▶ [STATED EXERCISE] Please retype all of the following data word for word, omitting the pictures.

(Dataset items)
┄┄┄┄┄┄┄┄┄┄

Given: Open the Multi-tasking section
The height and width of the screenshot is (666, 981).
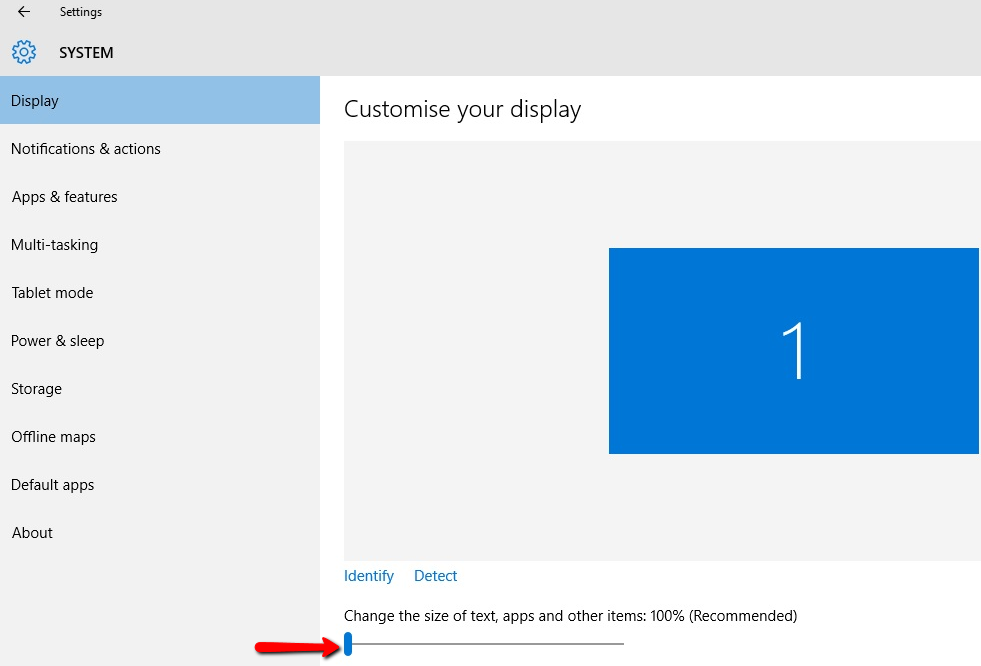Looking at the screenshot, I should pyautogui.click(x=55, y=245).
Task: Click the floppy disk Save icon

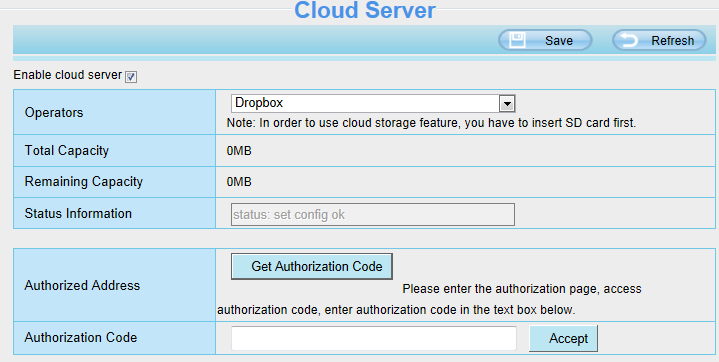Action: tap(518, 40)
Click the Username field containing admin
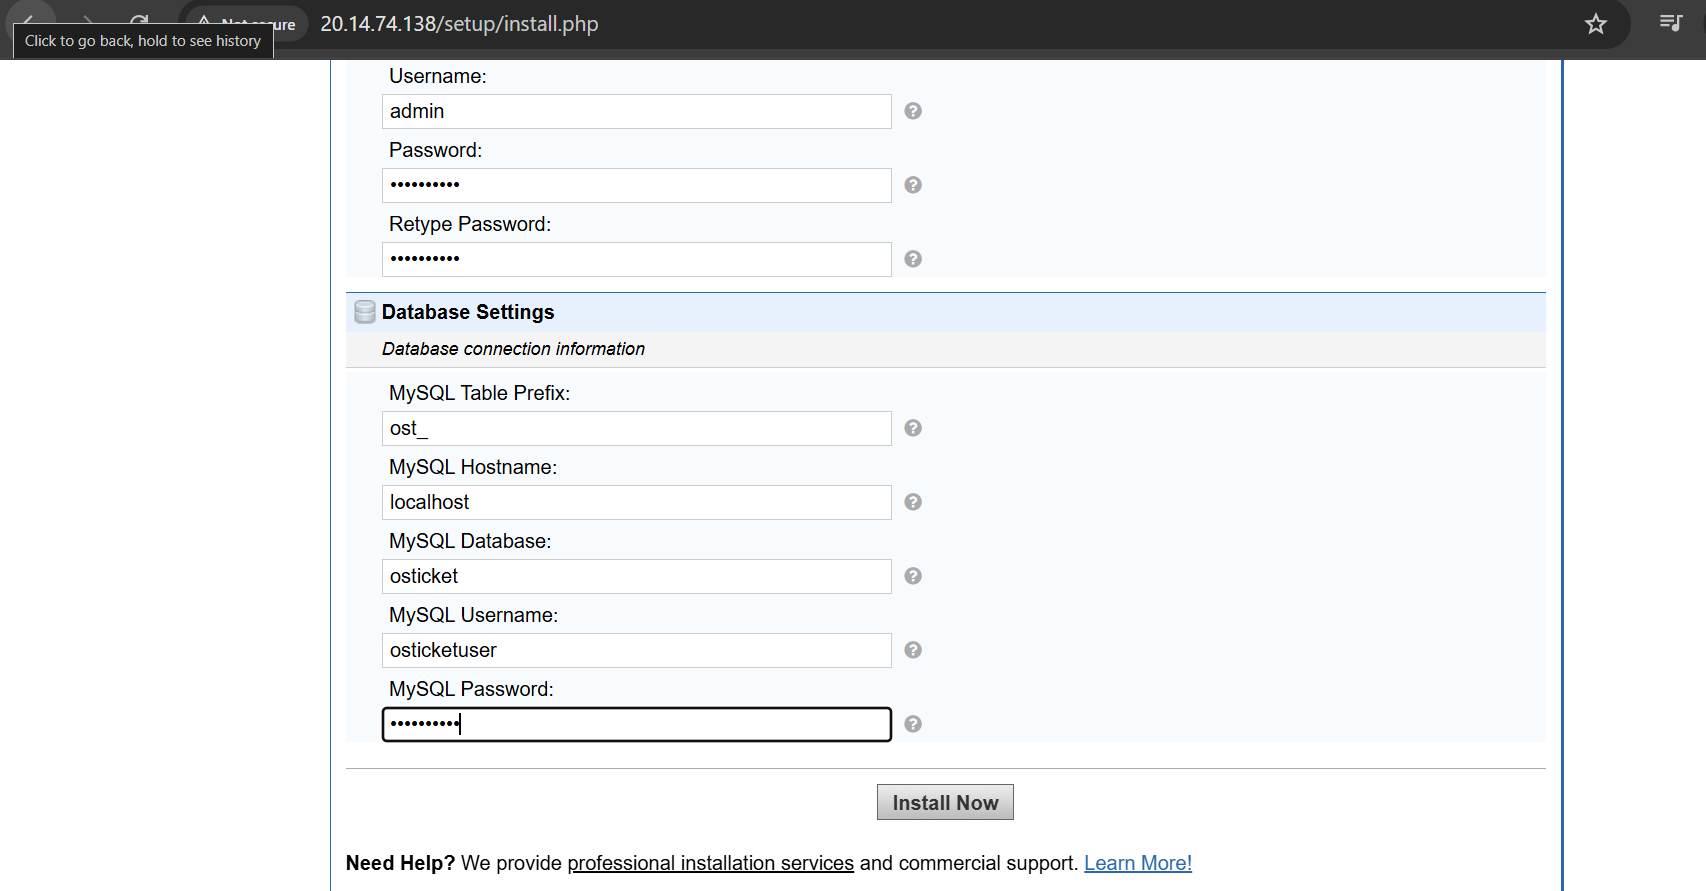This screenshot has height=891, width=1706. coord(636,111)
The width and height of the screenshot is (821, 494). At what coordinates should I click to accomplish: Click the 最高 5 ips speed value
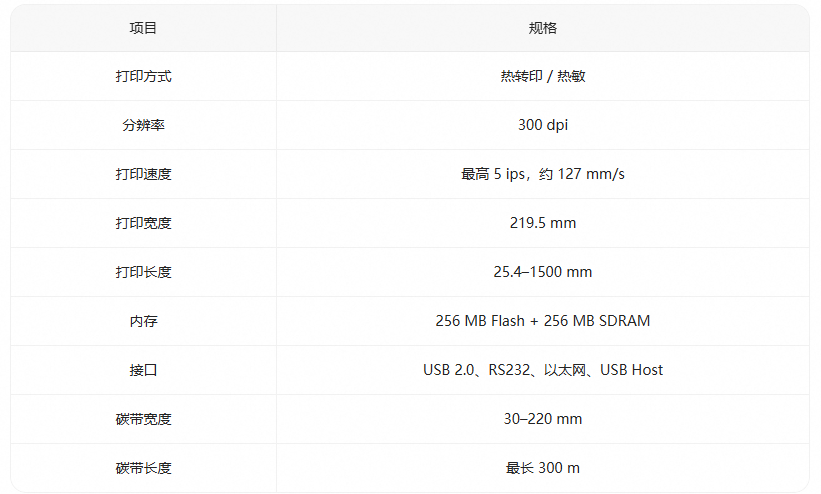542,174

┄┄┄┄┄┄┄┄┄┄

▶ [ANSWER TO THE EXERCISE]
Given: Open the Multi-tasking section
The height and width of the screenshot is (666, 981).
Looking at the screenshot, I should pyautogui.click(x=55, y=245).
Task: Click the floppy disk Save icon

Action: tap(518, 40)
Click the Username field containing admin
This screenshot has height=891, width=1706. coord(636,111)
The width and height of the screenshot is (821, 494). At what coordinates should I click to accomplish: Click the 最高 5 ips speed value
542,174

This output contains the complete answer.